• [Rows]:
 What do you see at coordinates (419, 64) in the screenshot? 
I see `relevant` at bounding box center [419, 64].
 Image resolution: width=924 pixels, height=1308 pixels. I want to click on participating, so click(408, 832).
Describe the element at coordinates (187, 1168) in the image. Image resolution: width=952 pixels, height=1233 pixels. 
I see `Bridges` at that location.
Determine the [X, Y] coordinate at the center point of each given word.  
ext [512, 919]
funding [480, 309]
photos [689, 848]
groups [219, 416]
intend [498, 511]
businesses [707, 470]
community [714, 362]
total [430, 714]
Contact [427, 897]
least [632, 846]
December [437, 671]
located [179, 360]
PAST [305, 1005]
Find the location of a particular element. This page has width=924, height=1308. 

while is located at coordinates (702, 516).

• [What is being asked]:
List every line of the material above that contains the string "pixels", matching case exactly.

• [Result]:
 Image resolution: width=924 pixels, height=1308 pixels. I want to click on participating, so click(408, 832).
Describe the element at coordinates (187, 1168) in the image. Image resolution: width=952 pixels, height=1233 pixels. 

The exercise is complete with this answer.